In fact Bliard was injured on the eve of the finals and Fontaine learned as he was boarding the plane that he had been promoted to the starting line-up. He recalled: “It was only when I arrived at Orly airport that our coaches, Albert Batteux and Paul Nicolas, told me: “You’re our centre-forward.” The majority of his goals he owed to Kopa’s creative work behind and alongside him.
Fontaine scored a hat-trick in France’s opening 7-3 defeat of Paraguay, followed up with two goals in a 3-2 defeat by Yugoslavia then scored again in the 2-1 victory over Scotland which lifted France to the top of the group and into the knockout stage.
The goals kept flowing. Fontaine scored twice in a 4-0 defeat of Northern Ireland in the quarter-finals and one in the subsequent 5-2 defeat by Brazil. France played much of the semi-final with only 10 men in the days before substitutes after centre-back Robert Jonquet was injured with the score 1-1.

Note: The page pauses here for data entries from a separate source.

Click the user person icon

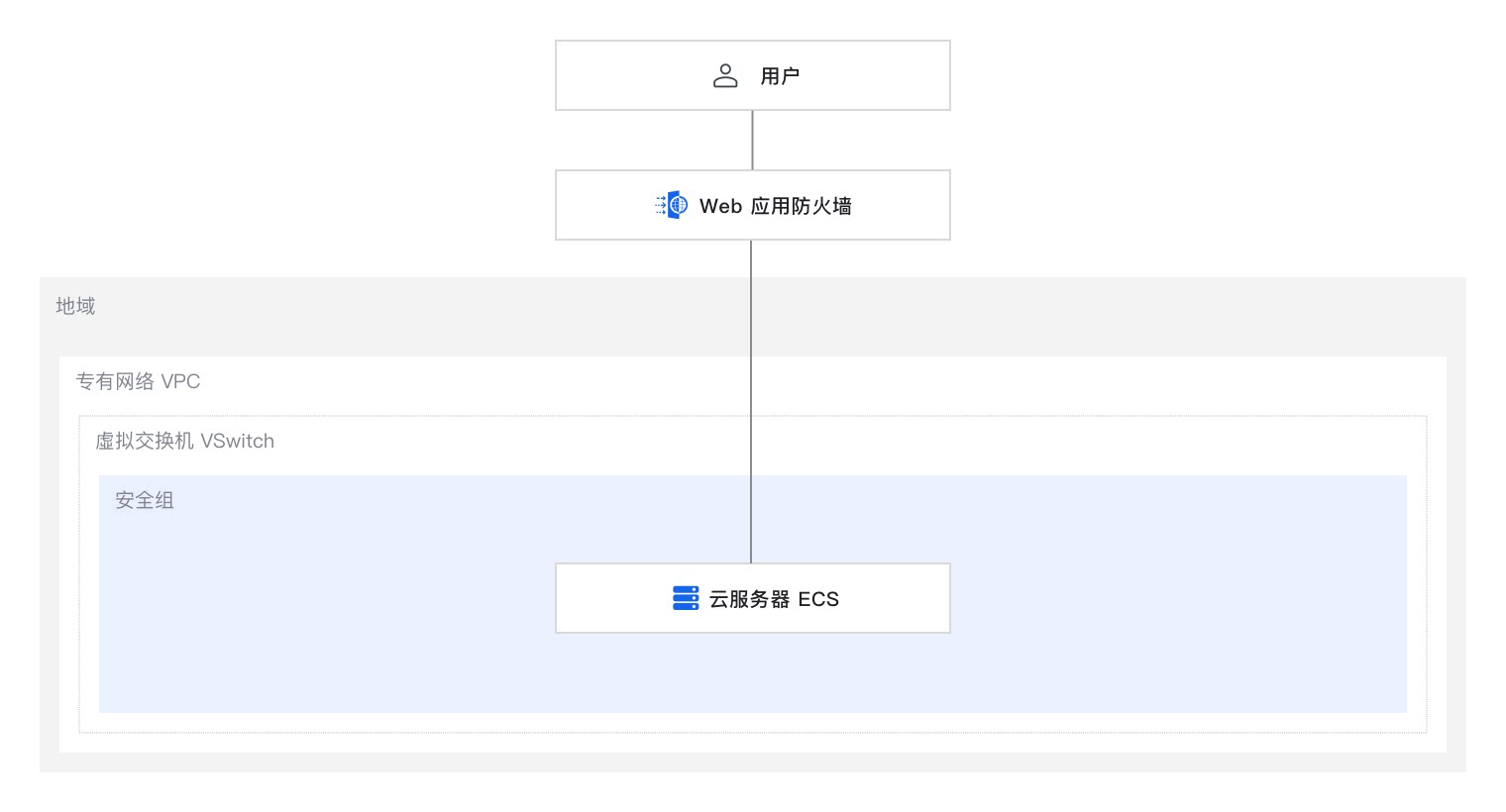click(x=725, y=76)
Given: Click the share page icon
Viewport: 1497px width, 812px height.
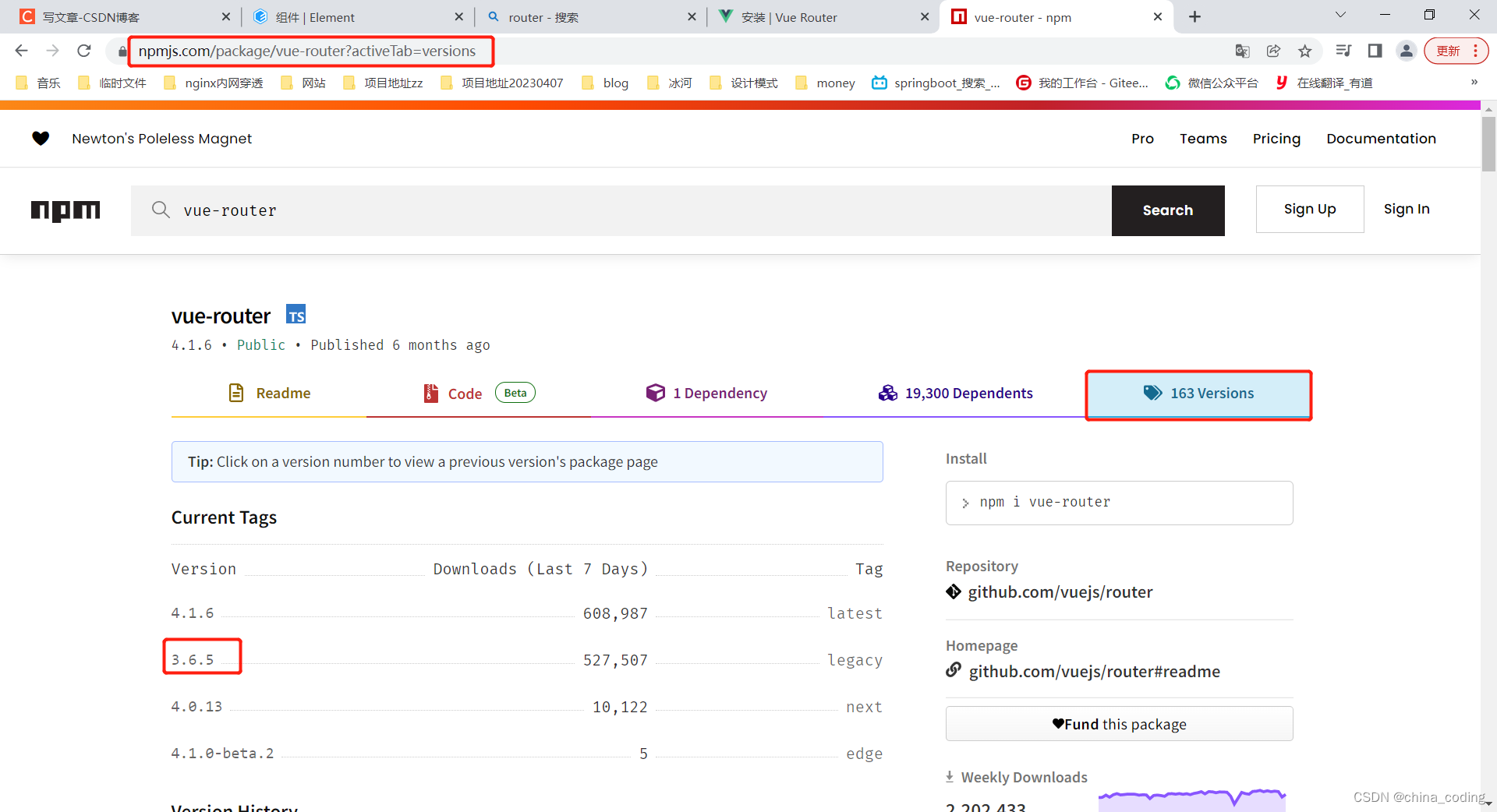Looking at the screenshot, I should coord(1273,51).
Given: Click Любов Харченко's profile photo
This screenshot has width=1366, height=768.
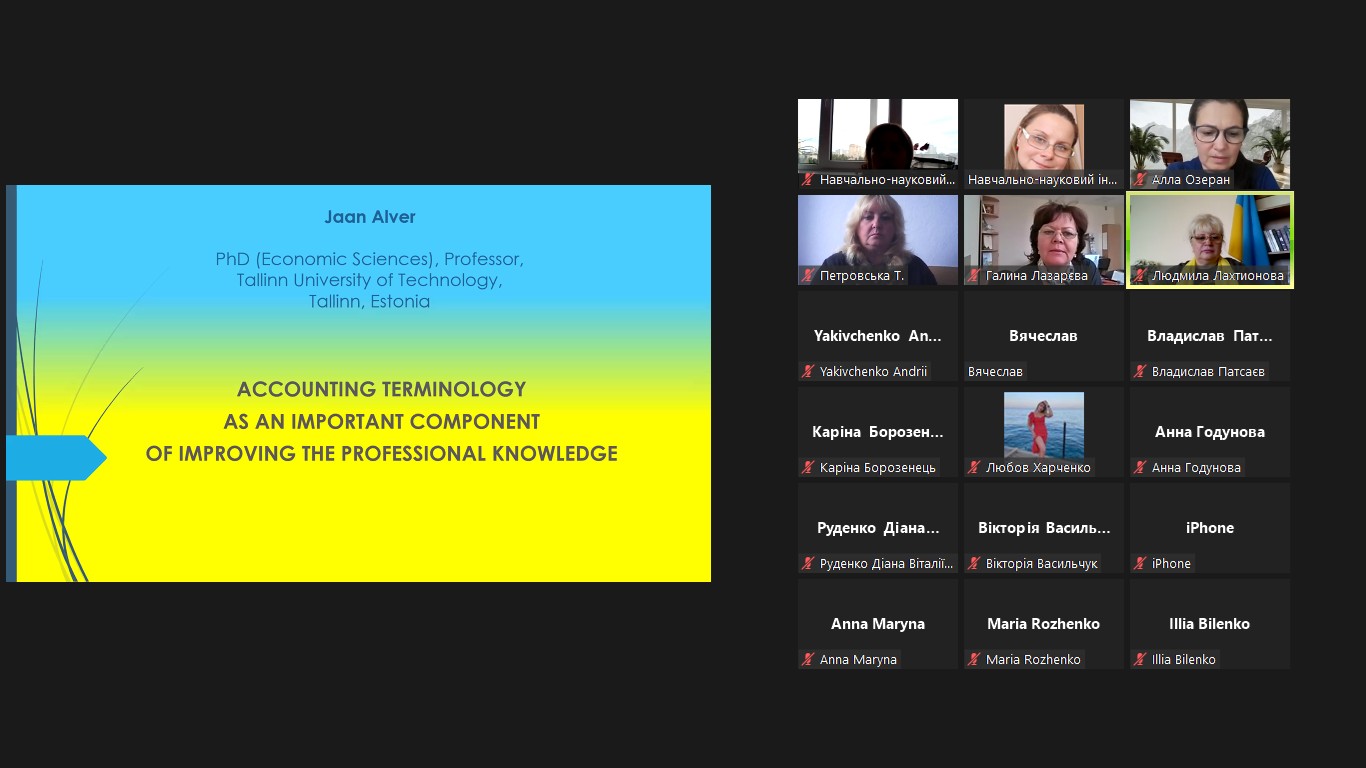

At that point Fontaine totalled nine goals and he raced up into double figures by scoring four times in the 6-3 defeat of outgoing champions West Germany in the third place playoff.
Injuries
Reims and Fontaine lost again to Real Madrid in the 1959 European Cup Final after which Kopa returned to line up alongside Fontaine at Reims. Unfortunately injuries prevented them reviving their prolific World Cup partnership.
Kopa never recovered fully from a knee injury suffered in the 1959 European final and then Fontaine was forced to retire in 1961 after twice breaking a leg. He had totalled 27 goals in 20 internationals and had twice been French league top scorer.
Fontaine never indulged in self-pity, saying: “Football was my passion but I didn’t waste time feeling sorry for myself. I’m not the type. When the insurance money came through for my broken leg, I opened a sports shop in Toulouse.”
Later he was president of French players’ union in negotiating the right to fixed-term contracts. He was less successful as manager of France, being sacked after two games. He also briefly led Morocco before retiring to enjoy enduring fame for a record no-one has ever threatened.
Just Fontaine: born August 18, 1933, died March 1, 2023.